You are pilgrim not a tourist, a pilgrim not a tourist.
You are here on a journey not a lark.
We are a pilgrim people, stumbling our way forward, as Robert F Kennedy tried to remind us 45 years ago, weeping with those who wept in Indianapolis, the night King was murdered. Kennedy preached:
“We can move in that direction as a country, in greater polarization – black people amongst blacks, and white amongst whites, filled with hatred toward one another. Or we can make an effort, as Martin Luther King did, to understand and to comprehend, and replace that violence, that stain of bloodshed that has spread across our land, with an effort to understand, compassion and love.

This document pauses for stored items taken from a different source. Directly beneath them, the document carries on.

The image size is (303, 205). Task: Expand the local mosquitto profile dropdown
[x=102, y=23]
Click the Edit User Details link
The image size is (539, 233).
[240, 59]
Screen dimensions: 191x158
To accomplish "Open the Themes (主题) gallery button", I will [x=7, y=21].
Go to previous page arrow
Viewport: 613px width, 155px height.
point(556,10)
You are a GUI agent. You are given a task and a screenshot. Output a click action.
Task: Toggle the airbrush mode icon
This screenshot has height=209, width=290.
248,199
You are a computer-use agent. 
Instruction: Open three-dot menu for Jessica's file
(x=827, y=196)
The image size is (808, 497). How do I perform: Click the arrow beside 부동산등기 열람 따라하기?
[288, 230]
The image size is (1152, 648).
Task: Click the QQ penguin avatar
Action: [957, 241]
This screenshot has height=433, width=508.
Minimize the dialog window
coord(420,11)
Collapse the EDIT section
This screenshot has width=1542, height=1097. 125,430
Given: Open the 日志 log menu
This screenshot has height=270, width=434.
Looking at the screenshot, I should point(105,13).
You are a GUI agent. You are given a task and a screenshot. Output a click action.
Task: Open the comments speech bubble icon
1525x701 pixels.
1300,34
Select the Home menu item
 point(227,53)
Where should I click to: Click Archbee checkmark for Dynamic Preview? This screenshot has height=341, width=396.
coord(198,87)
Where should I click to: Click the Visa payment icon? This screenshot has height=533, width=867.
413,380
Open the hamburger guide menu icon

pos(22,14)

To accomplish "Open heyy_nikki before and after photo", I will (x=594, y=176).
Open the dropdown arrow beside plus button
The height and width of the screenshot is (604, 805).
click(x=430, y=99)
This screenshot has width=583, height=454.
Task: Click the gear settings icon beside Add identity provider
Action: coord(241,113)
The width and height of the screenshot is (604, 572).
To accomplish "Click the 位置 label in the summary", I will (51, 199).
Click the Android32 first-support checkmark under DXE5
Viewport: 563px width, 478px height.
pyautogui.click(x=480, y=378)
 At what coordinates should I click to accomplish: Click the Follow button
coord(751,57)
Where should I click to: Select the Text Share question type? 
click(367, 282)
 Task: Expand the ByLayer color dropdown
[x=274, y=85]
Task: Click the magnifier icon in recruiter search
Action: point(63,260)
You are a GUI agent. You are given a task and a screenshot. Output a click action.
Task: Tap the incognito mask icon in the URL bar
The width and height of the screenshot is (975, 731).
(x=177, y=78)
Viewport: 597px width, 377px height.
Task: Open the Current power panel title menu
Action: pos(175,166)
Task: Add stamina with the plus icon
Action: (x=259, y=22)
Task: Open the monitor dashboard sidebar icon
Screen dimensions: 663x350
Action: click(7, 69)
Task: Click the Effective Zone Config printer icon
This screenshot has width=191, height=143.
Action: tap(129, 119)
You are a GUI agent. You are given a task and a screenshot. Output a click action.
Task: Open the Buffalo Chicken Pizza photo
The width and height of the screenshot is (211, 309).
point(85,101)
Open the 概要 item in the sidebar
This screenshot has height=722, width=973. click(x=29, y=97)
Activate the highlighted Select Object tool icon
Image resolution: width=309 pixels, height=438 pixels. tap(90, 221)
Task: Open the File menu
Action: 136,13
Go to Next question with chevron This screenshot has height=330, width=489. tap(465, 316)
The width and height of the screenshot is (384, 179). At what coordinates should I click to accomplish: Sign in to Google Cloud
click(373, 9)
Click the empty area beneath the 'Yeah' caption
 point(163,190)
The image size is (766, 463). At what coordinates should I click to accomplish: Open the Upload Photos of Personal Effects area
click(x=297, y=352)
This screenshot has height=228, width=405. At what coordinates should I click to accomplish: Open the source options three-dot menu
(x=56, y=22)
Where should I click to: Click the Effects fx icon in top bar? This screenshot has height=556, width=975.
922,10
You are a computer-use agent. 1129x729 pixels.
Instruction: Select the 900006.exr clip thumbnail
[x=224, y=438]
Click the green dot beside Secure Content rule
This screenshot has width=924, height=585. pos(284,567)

For those of you who are black and are tempted to be filled with hatred and mistrust of the injustice of such an act, against all white people, I would only say that I can also feel in my own heart the same kind of feeling. I had a member of my family killed, but he was killed by a white man.
But we have to make an effort in the United States, we have to make an effort to understand, to get beyond these rather difficult times.
My favorite poet was Aeschylus. He once wrote: “Even in our sleep, pain which cannot forget falls drop by drop upon the heart, until, in our own despair, against our will, comes wisdom through the awful grace of God.”
What we need in the United States is not division; what we need in the United States is not hatred; what we need in the United States is not violence and lawlessness, but is love and wisdom, and compassion toward one another, and a feeling of justice toward those who still suffer within our country, whether they be white or whether they be black.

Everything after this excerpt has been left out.